▸ Document section:
Harikrishnan Kunhumveettil

Sr. TSE, Databricks

Harikrisnan Kunhumveettil is a Senior Spark TSE at Databricks. In his current role, he works with strategic customers of Databricks and helps in resolving challenging Spark issues and implement the best practices. The area of expertise is Delta, Structured Streaming, and Spark SQL. Harikrishnan is a Big Data Enthusiast with expertize in solving scalability and performance issues in various Distributed systems. He started the career as a Hadoop Application developer and worked on building the first Data lake at Nielsen. He has a decade of experience working on multiple Hadoop platforms and Cloud technologies. Before joining Databricks, at MapR, he led the Spark TSE team.

Past sessions

Summit Europe 2020 Operating and Supporting Delta Lake in Production

November 18, 2020 04:00 PM PT

Delta lake is widely adopted. There are things to be aware of when dealing with petabytes of data in Delta Lake. These smart decisions can give the best efficiency and increase the adoption of Delta. Best practices like OPTIMIZE, ZORDER have to wisely chosen. We have support stories where we successfully resolved performance issues by applying the right performance strategy. There are a set of common issues or repeated questions from our strategic customers face when using Delta and in this session we cover them and how to address them.

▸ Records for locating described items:
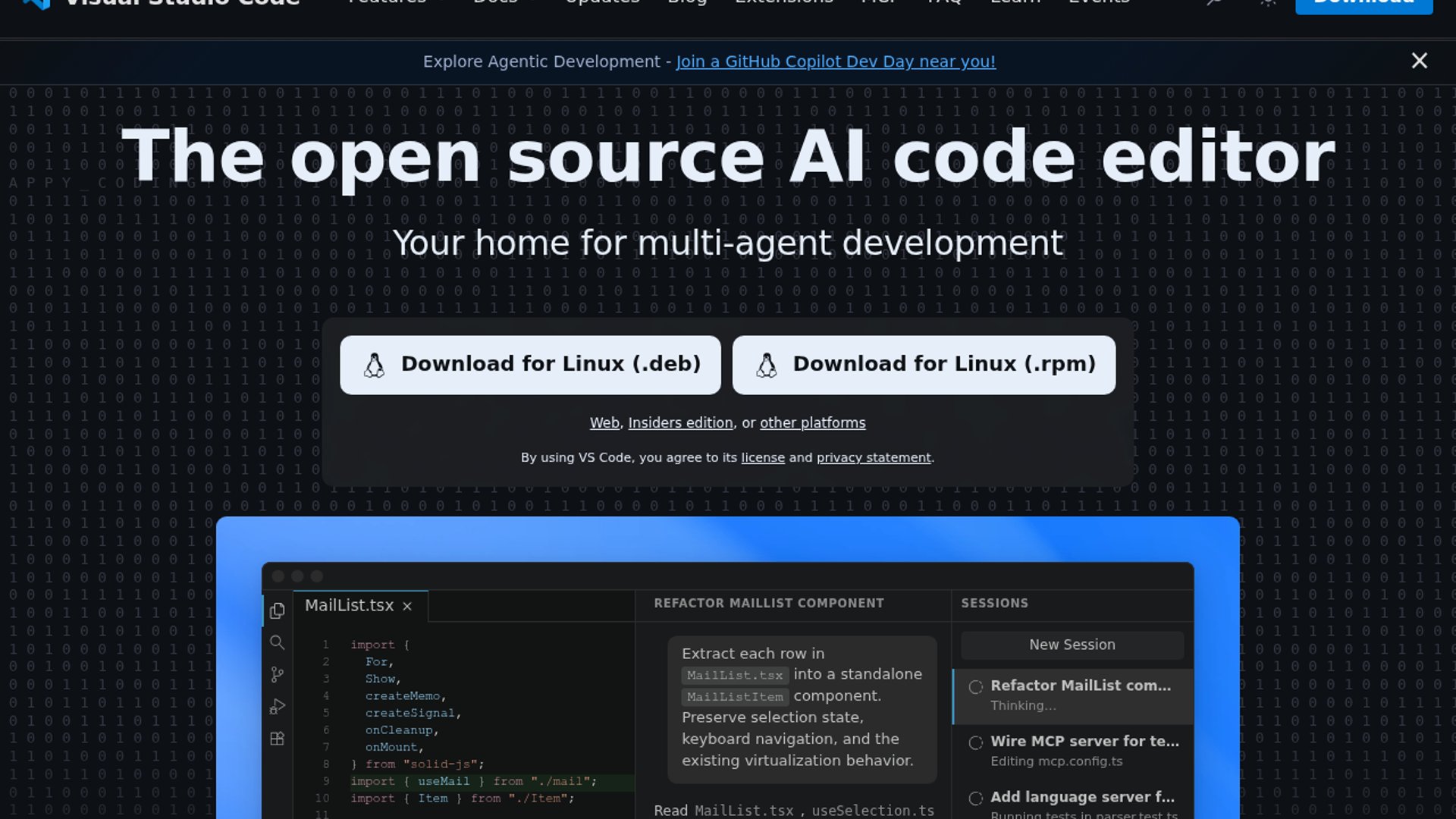Click the other platforms link

tap(812, 422)
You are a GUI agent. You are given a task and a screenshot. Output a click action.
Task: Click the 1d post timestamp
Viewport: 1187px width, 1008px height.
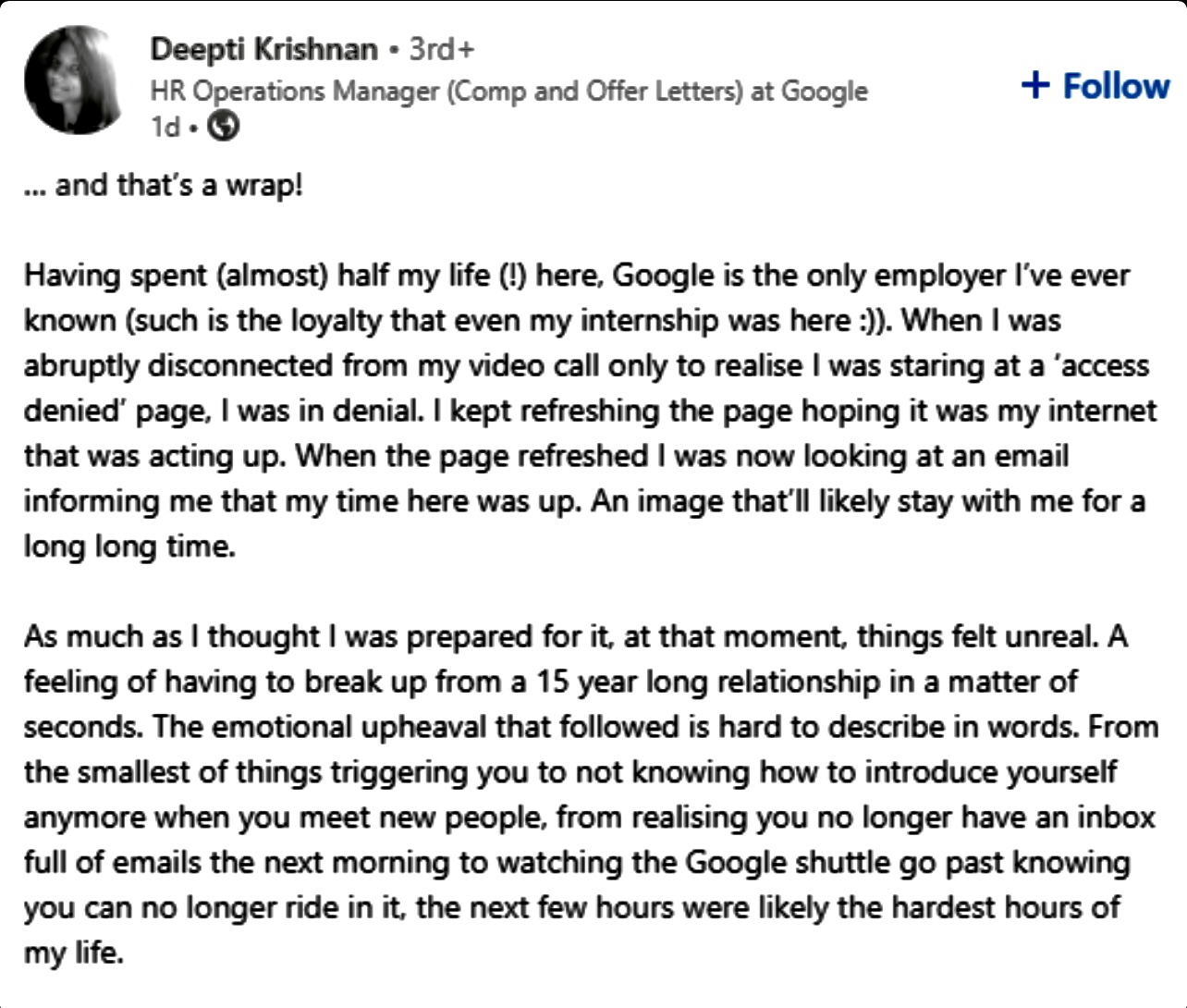tap(165, 126)
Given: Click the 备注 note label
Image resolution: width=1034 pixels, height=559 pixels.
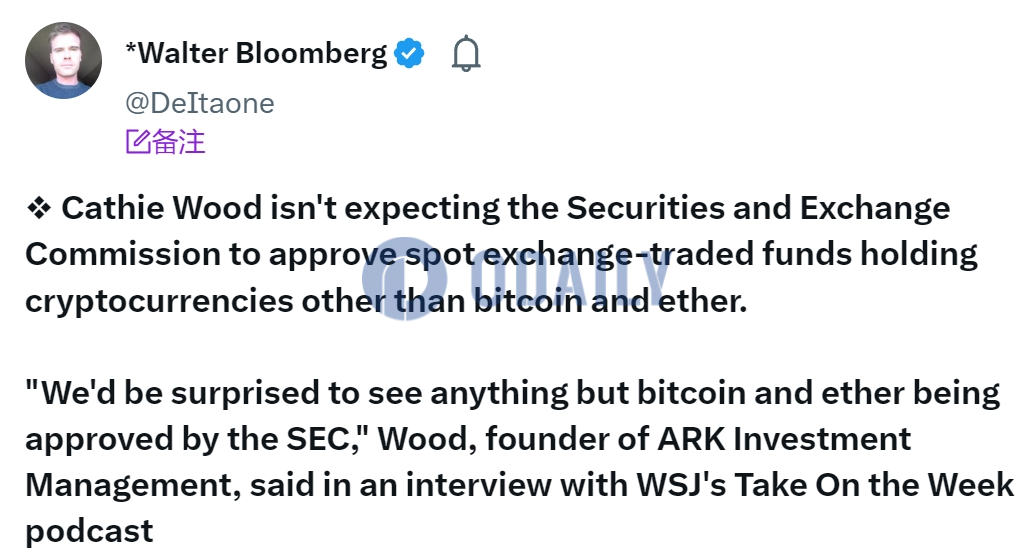Looking at the screenshot, I should tap(179, 142).
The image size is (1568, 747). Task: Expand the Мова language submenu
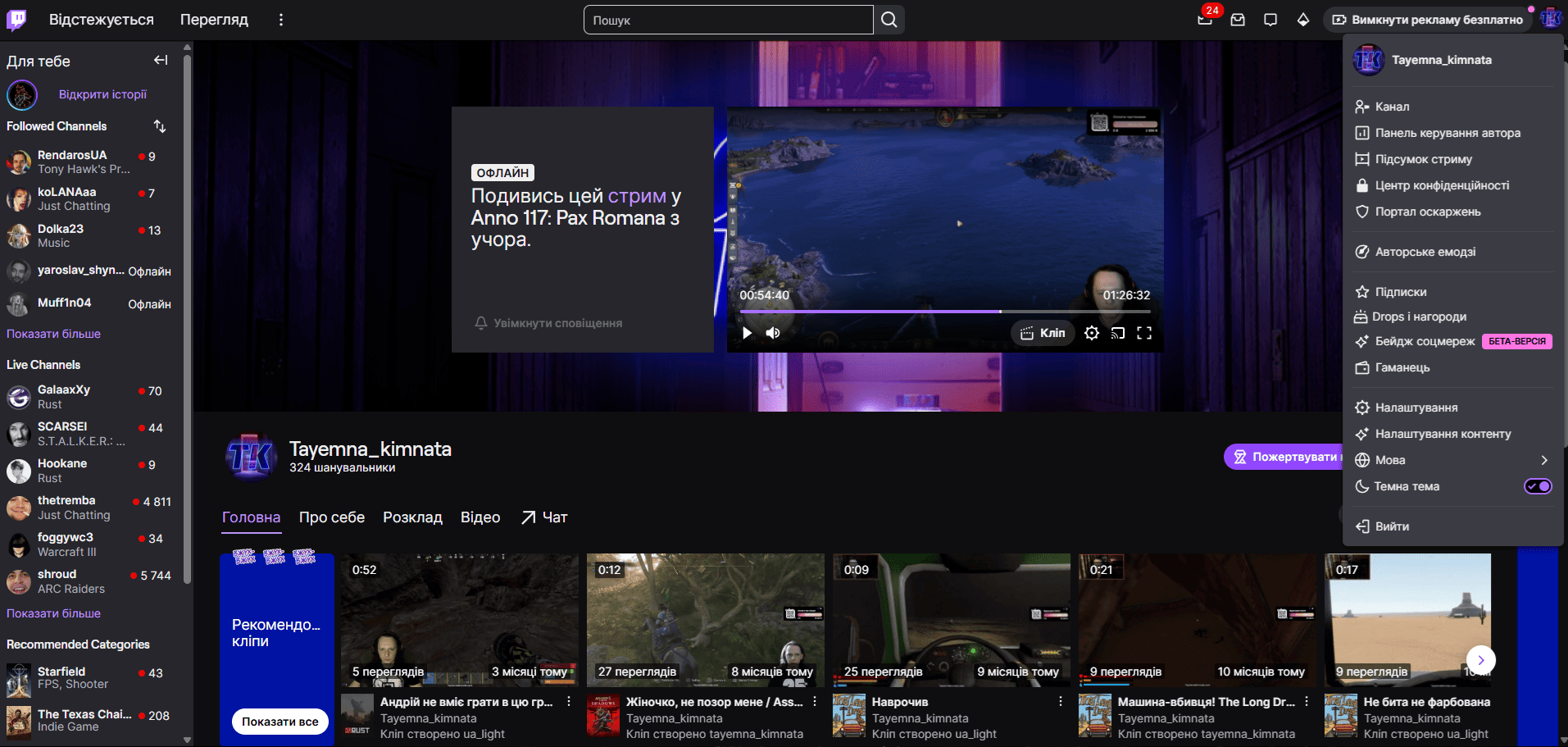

▸ Jobs:
[a] Decide whether each statement agrees with the speaker profile: (i) Before joining Databricks, he led a Spark TSE team at MapR. (ii) He began his career as a Spark developer. (iii) The Delta Lake session was held on November 18, 2020. Answer yes or no for each, quoting the words of the speaker profile that decide it.
[b] Restate the passage of the speaker profile that begins at the words "Harikrisnan Kunhumveettil is" and stops after "Spark TSE team.", swapping "Databricks" for "the company" everywhere it appears.
Please answer from the speaker profile alone.

▸ Answers to the exercise:
[a]
(i) Yes: "Before joining Databricks, at MapR, he led the Spark TSE team."
(ii) No: "He started the career as a Hadoop Application developer"
(iii) Yes: "November 18, 2020 04:00 PM PT"

[b]
Harikrisnan Kunhumveettil is a Senior Spark TSE at the company. In his current role, he works with strategic customers of the company and helps in resolving challenging Spark issues and implement the best practices. The area of expertise is Delta, Structured Streaming, and Spark SQL. Harikrishnan is a Big Data Enthusiast with expertize in solving scalability and performance issues in various Distributed systems. He started the career as a Hadoop Application developer and worked on building the first Data lake at Nielsen. He has a decade of experience working on multiple Hadoop platforms and Cloud technologies. Before joining the company, at MapR, he led the Spark TSE team.